The reality is our insatiable expansion of data consumption and appetite for cloud-based services, accelerated by the promises of generative AI, means the need for robust and secure data storage, faster data transfer, higher compute intensity, and increased data centre efficiency have never been more paramount. And since enterprises first started to move to the cloud: If there’s one thing we know for certain, it’s that our dependence on data centres is only going to increase.

With the growing dependence, the market will continue to grow in the Middle East. According to Synergy Research Group, analysts anticipate hyperscale data centre footprints will grow threefold in the next six years to accommodate the demands of generative AI. One needs only consider the billions of dollars committed recently by several tech giants toward the cultivation of more advanced AI capabilities to understand how seriously the industry views AI’s potential.

Speed to market—how quickly hyperscale, enterprises and operators can get data centres up and running—will continue to be equal parts challenge and competitive advantage. Powered by enormous data increases and further intensified by the significantly higher compute of generative AI applications and workloads, organizations must broadly rethink how they plan, design and construct new facilities (or refurbish existing locations) to not only meet today’s increased demand but anticipate how that will look in the months and years ahead.

But here’s the catch… Sustainability will save or sink data centre deployments.

With heightened awareness in boardrooms of companies’ climate impacts, enterprises must recognize and implement highly efficient and sustainable practices across all three levels of the data centre lifecycle—site location, construction, and operation—while avoiding material cost increases to day-to-day operations. Anything that draws a milliwatt of electricity or power must be optimized, from chips, servers, switches, and cooling systems to the vending machine in the break room. It’s a challenge increasingly aggravated by compute-heavy generative AI workloads.

Fortunately, the Middle Eastern authorities have taken it upon themselves, and has been spearheading a variety of different initiatives and exploring options. For example, Saudi Arabia has looked into electricity-free cooling methods using salt and sunlight, and the launch of the first solar-powered microgrid in Qatar.  We’ll continue to see increased scrutiny in 2024 on indirect footprints as well, from supply chain impacts all the way down to carbon declarations of individual products and materials purchased for data centre operations.
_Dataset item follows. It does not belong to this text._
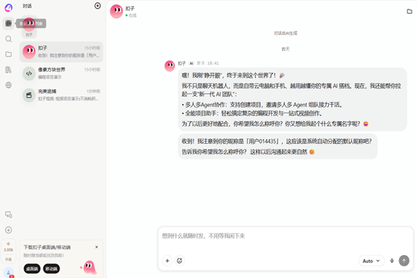Open the devices icon above download icon
This screenshot has height=278, width=417.
pyautogui.click(x=8, y=215)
That said, current macroeconomic headwinds continue to put enormous pressure on enterprise leaders to perform a delicate dance—implement sustainable practices and processes without increasing costs or, most importantly, impacting profitability. According to PricewaterhouseCoopers’ 2023 Middle East Report on ESG, 64% of respondents have adopted a formal ESG strategy and 73% have made a carbon-neutral commitment (or working towards one). Slow and steady wins the race; and despite ESG understanding being at an early stage in the region, there have been clear signs of progress.

The silver bullet: efficiency is the only way forward

In the broader technology space, it’s rare that we stumble across a silver bullet, a perfect, bespoke solution, but for the myriad of hurdles green data centres face in 2024, all pathways appear to lead to a single, intrinsic solution—efficiency.

From a sustainability standpoint, more efficient data centres that leverage a combination of renewable energy sources—wind, solar, geothermal, hydro/tidal, and even safe, reliable nuclear power—mean less reliance on potentially scarce local power sources. AI and machine learning advancements further advance this efficiency by seamlessly pinpointing and addressing power-intensive compute hotspots. Additionally, we’ll see a shift to cradle-to-cradle rather than traditional cradle-to-grave product lifecycles to limit waste, where data centre components that are regularly upgraded, such as servers and switches, will filter into a robust reuse/recycle market rather than going direct to landfills.

As for the vast regulatory ecosystem, data centre efficiency—characterized by minimized physical, carbon, and energy footprints—plus transparent data sovereignty compliance can help reduce social and political resistance to data centre deployments. Physical efficiency, leveraging existing multi-tenant or co-location brick and mortar infrastructure, can reduce overhead and alleviate anxiety for local officials and communities who may oppose watching heavy machinery break ground on vast new standalone complexes.

As competing technology innovations, labour, sustainability, macroeconomic conditions, and regulatory pressures put the squeeze on hyperscale, enterprises, and operators, an unrelenting global appetite must be balanced by an intransigent commitment to efficiency—throughout the location/discovery, construction/design, and operations/management phases—to power green data centre growth and expansion in 2024.